Background: The most frequent site of metastases from prostate cancer is bone. Adjuvant bisphosphonate treatment improves outcomes of patients with bone metastasis–negative breast cancer, but the effects of bisphosphonates on bone metastases in prostate cancer are not known.
Methods: We performed a randomized double-blind placebo-controlled trial to determine whether a first-generation bisphosphonate could improve symptomatic bone metastasis–free survival (time to symptomatic bone metastases or death from prostate cancer) in men with nonmetastatic prostate cancer who were at high risk of developing bone metastases.

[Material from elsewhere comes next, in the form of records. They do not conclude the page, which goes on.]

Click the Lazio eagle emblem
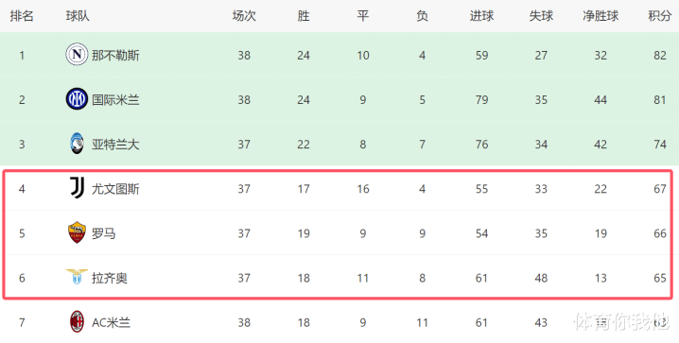The image size is (679, 343). point(77,277)
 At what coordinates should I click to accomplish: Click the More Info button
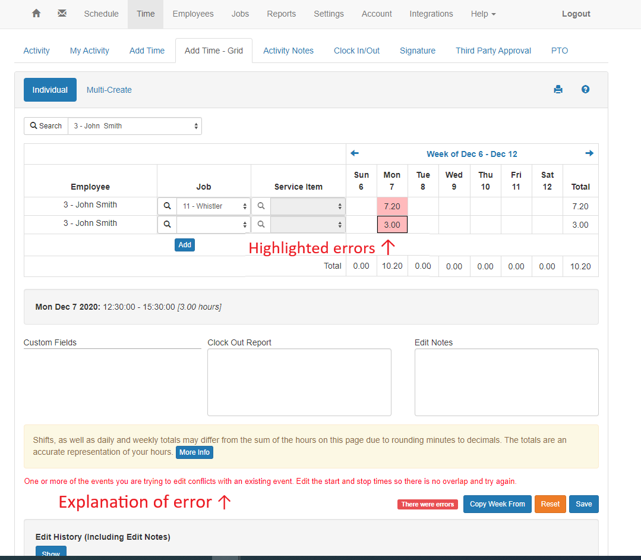(x=194, y=452)
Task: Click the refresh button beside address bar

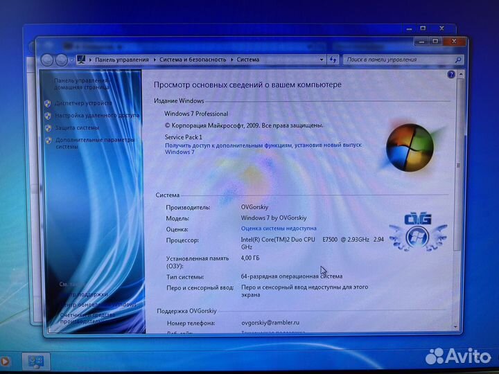Action: [333, 60]
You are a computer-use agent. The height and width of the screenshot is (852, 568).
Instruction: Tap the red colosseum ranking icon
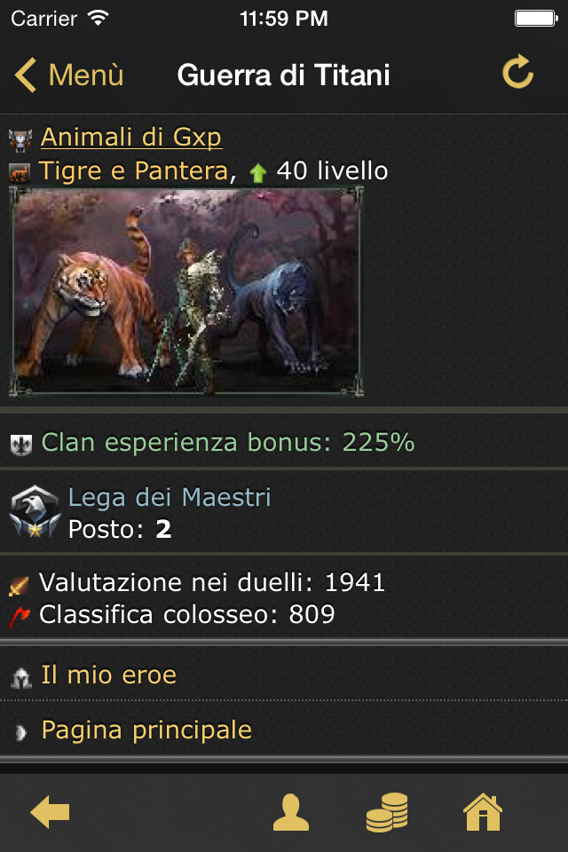click(x=19, y=618)
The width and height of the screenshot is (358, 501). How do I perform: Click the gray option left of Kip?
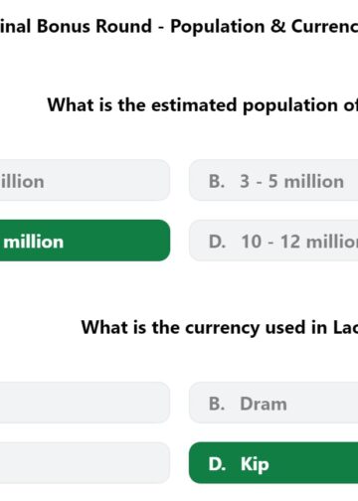point(85,463)
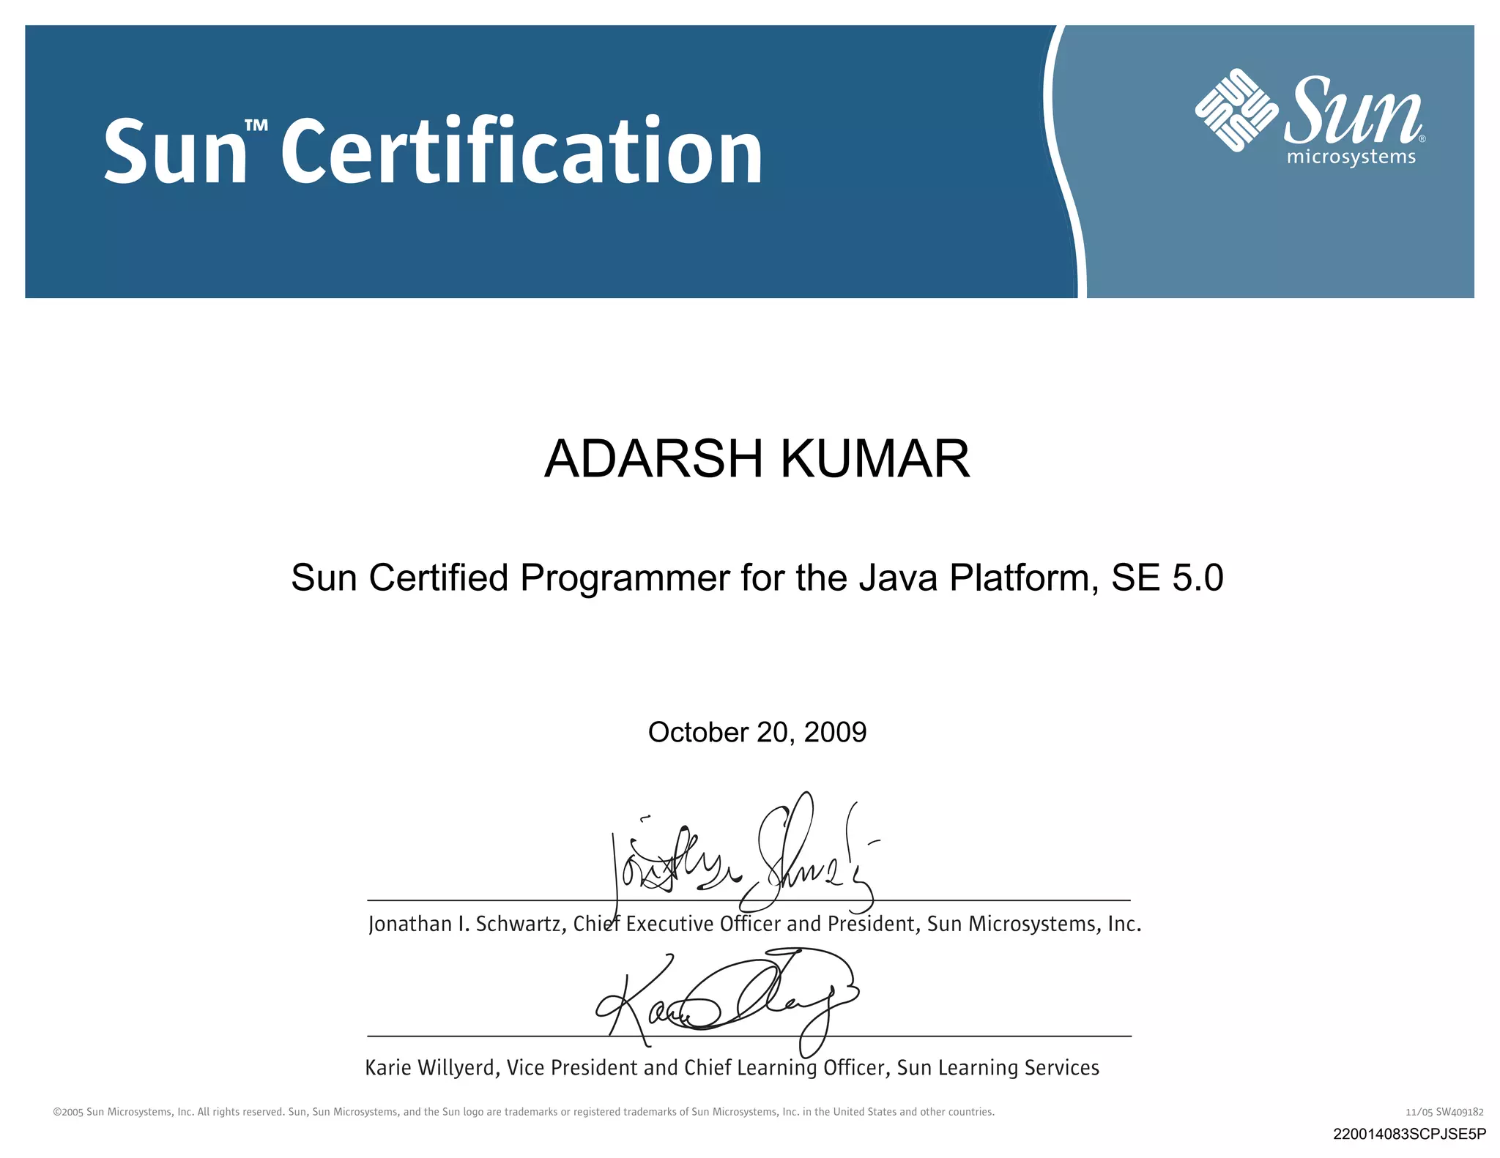Click the registered trademark symbol beside the Sun logo

tap(1422, 138)
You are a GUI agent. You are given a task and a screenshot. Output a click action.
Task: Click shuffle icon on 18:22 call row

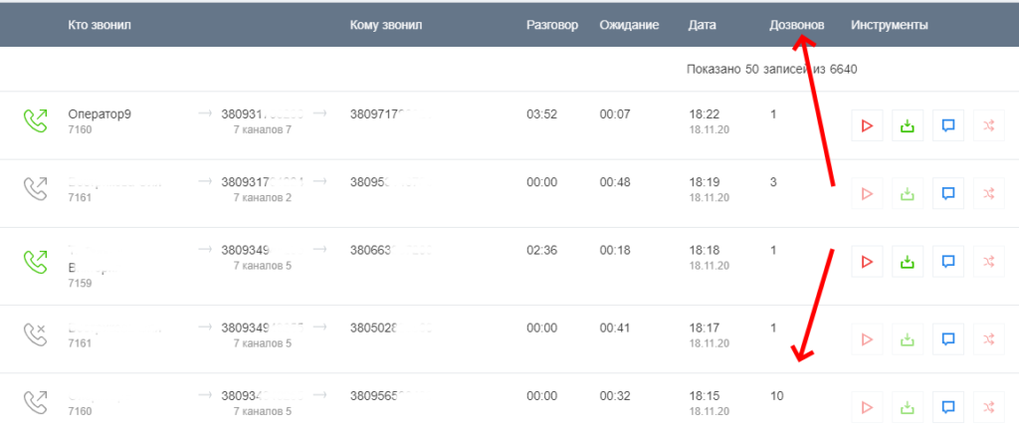(988, 125)
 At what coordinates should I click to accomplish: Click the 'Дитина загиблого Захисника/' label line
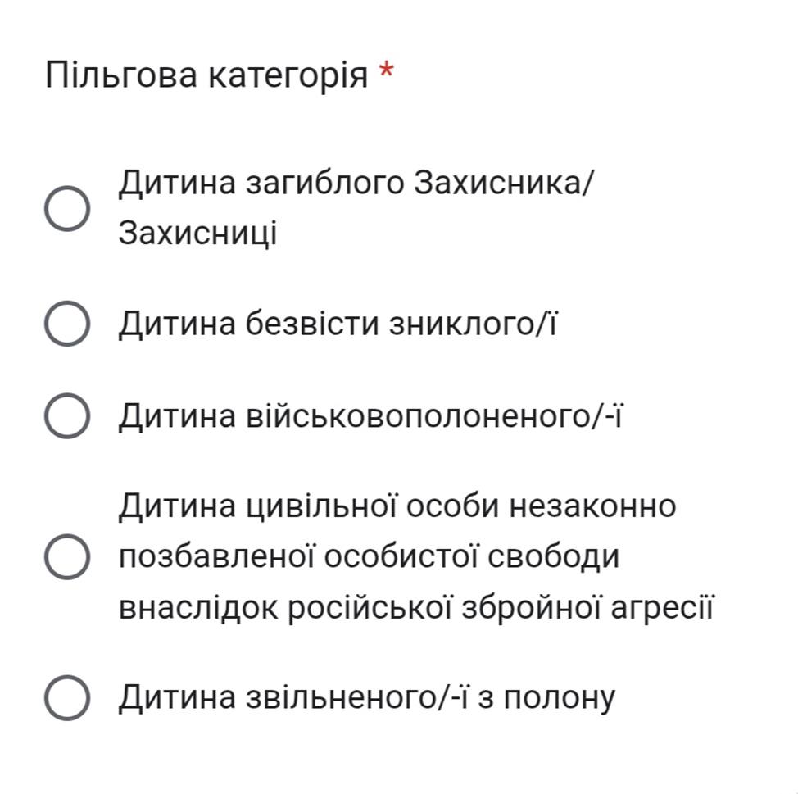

Between June 1, 1994, and December 31, 1997, 508 men from 26 UK sites and one New Zealand site who were within 3 years of initial prostate cancer diagnosis with no evidence of metastases from current bone scanning were randomly assigned to daily oral sodium clodronate (2080 mg/day, n = 254) or placebo (n = 254) for a maximum of 5 years. Estimates of outcome risks were compared using Kaplan–Meier analyses.
Results: The groups allocated to each treatment were well balanced. After a median follow-up of nearly 10 years, no evidence of benefit to the clodronate group was observed in terms of bone metastases–free survival (clodronate versus placebo, 80 events versus 68 events; hazard ratio [HR] = 1.22; 95% confidence interval [CI] = 0.88 to 1.68) or overall survival (clodronate versus placebo, 130 deaths versus 127 deaths; HR = 1.02; 95% CI = 0.80 to 1.30). Adverse events, notably gastrointestinal problems and increased lactate dehydrogenase levels, were more frequent in the clodronate group than in the placebo group; otherwise, clodronate was well tolerated. Modification of trial drug dose was more frequent in the clodronate group than the placebo group (HR = 1.63, 95% CI = 1.21 to 2.19).
Conclusion: Adjuvant sodium clodronate does not modify the natural history of nonmetastatic prostate cancer.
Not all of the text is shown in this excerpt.